Am Anfang unseres Weges, Anfang 2019 als ich endlich einen Namen für das bis dato Unerklärliche in meinem Leben hatte, ließ ich mir ein kleines Tattoo auf mein linkes Handgelenk stechen – genau deshalb, damit es mich immer und ewig daran erinnert: ALLES IST GUT.

Alles ist gut. Punkt. Nicht mehr und nicht weniger. Sonst wäre es ja anders. ALLES geschieht, um uns zum Gehen zu bringen und ins Tun zu kommen, in die SELBSTVERANTWORTUNG. Vom “Gegen etwas kämpfen” zum “Für etwas sein”.

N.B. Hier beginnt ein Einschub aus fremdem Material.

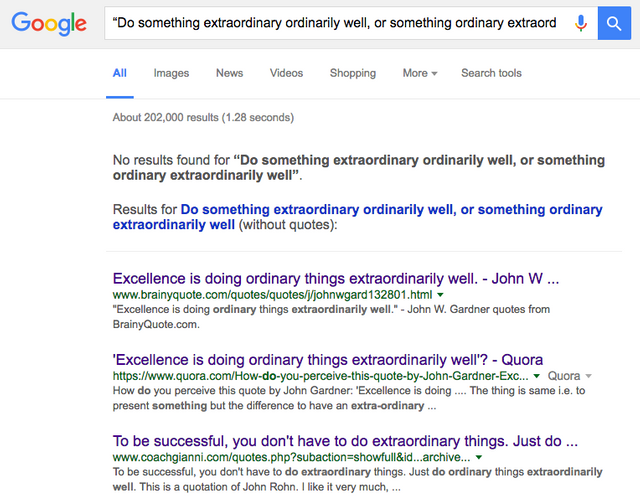This screenshot has width=640, height=504.
Task: Click the blue search magnifier button
Action: (613, 23)
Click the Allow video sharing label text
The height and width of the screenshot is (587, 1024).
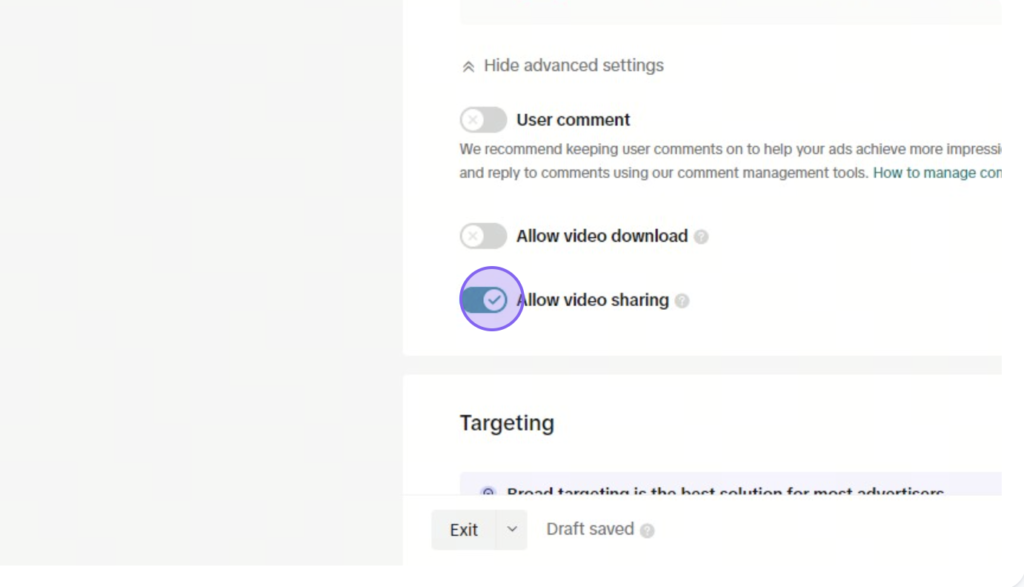click(592, 300)
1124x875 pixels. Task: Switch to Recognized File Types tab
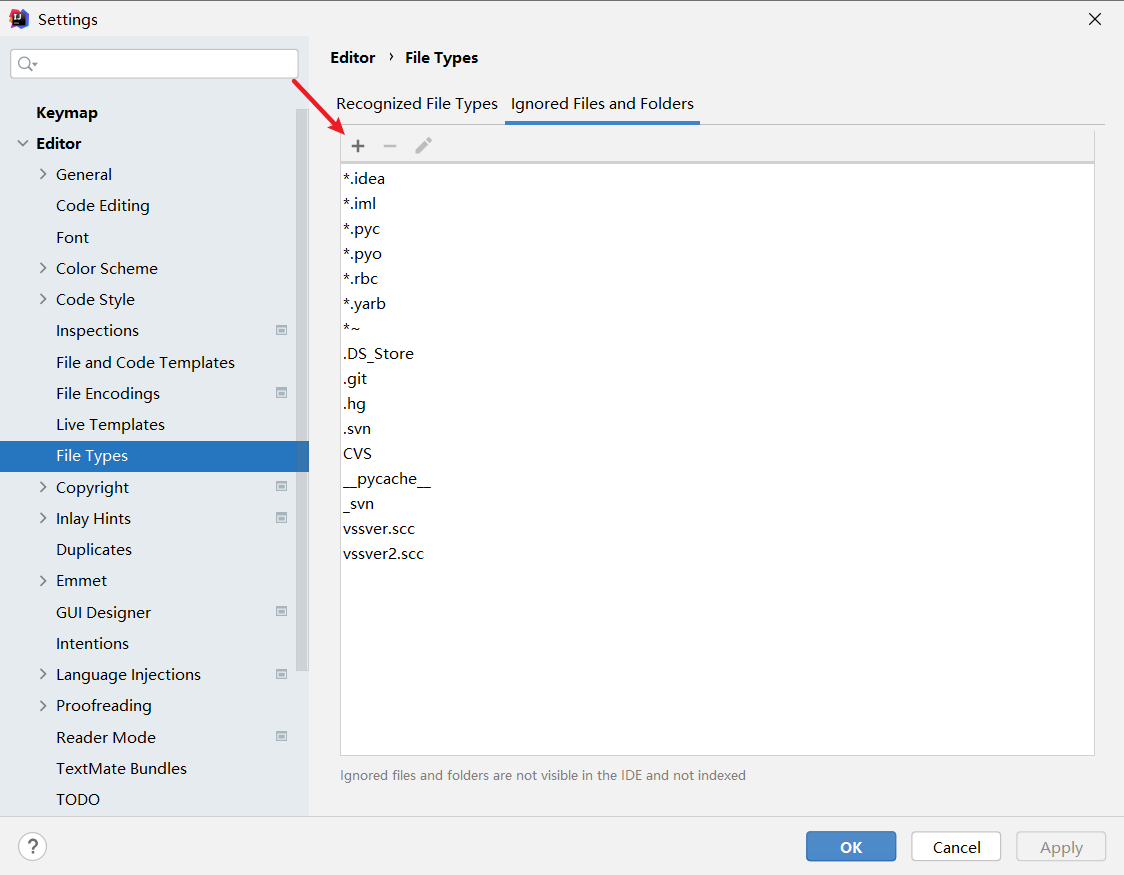417,104
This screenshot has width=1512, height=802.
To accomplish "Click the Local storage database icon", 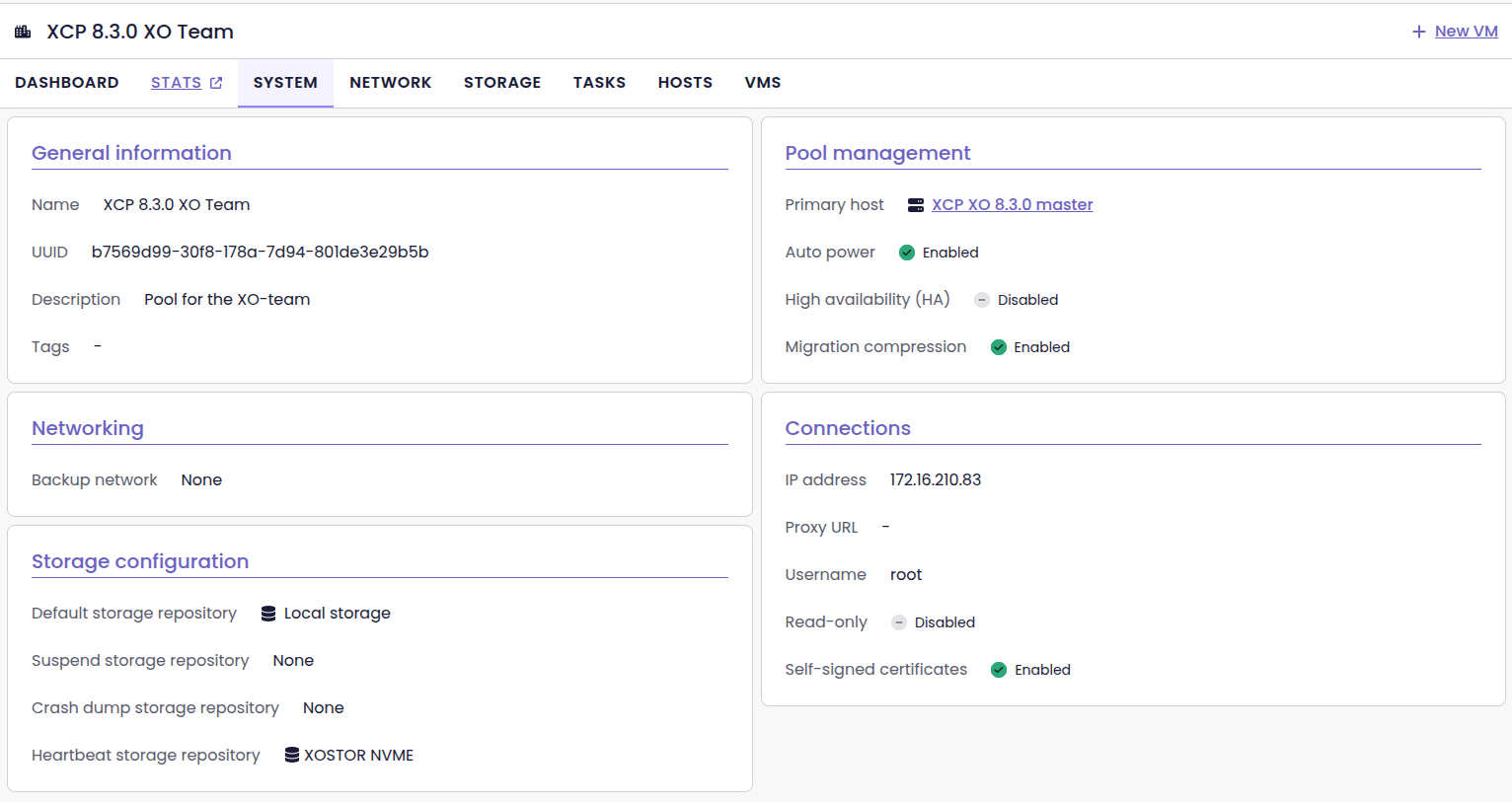I will point(268,614).
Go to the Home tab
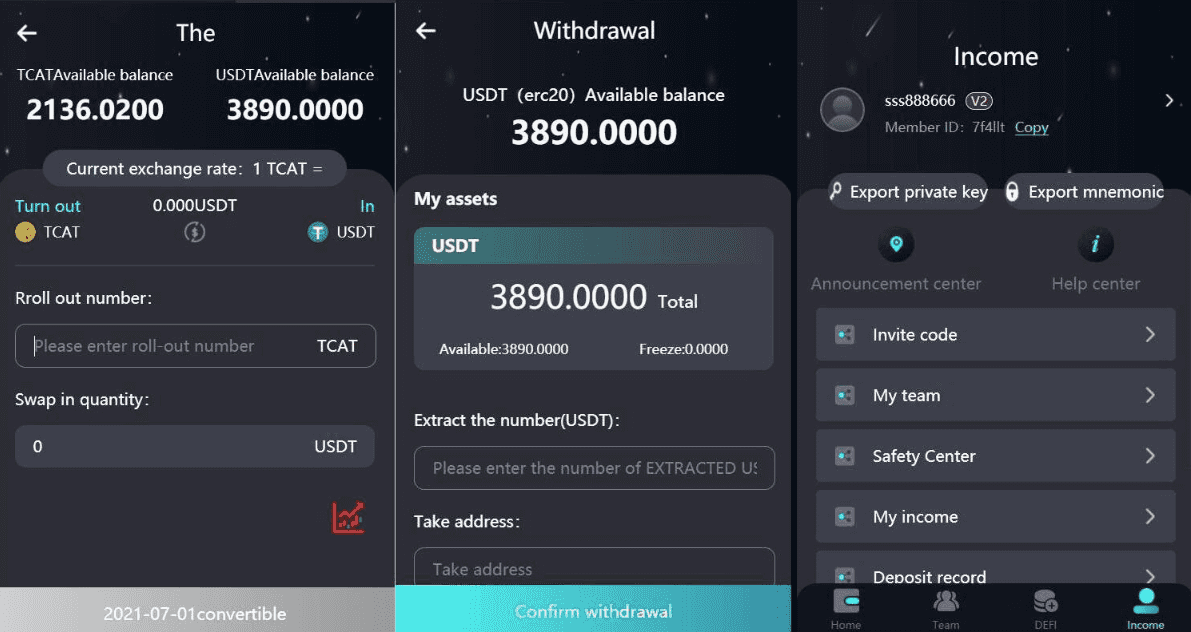The image size is (1191, 632). click(x=845, y=610)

In diesem Sinne: alles ist gut. Das war unser Weg 2019 mit allen Hürden und Schwierigkeiten und so viel Zuspruch, Unterstützung und gegenseitiger Anteilnahme.

ALLES IST GUT lege ich Ihnen unter den Christbaum. Gönnen Sie sich den Gedanken, dass es wahr ist, damit Sie als starke Persönlichkeit – befreit, glücklich und gestärkt aus dieser Krise heraus in ein neues Leben starten.

Wir sind für Sie da, wenn Sie dabei Unterstützung und Beratung brauchen!

Gesegnete und narzfreie Weihnachten Ihnen allen!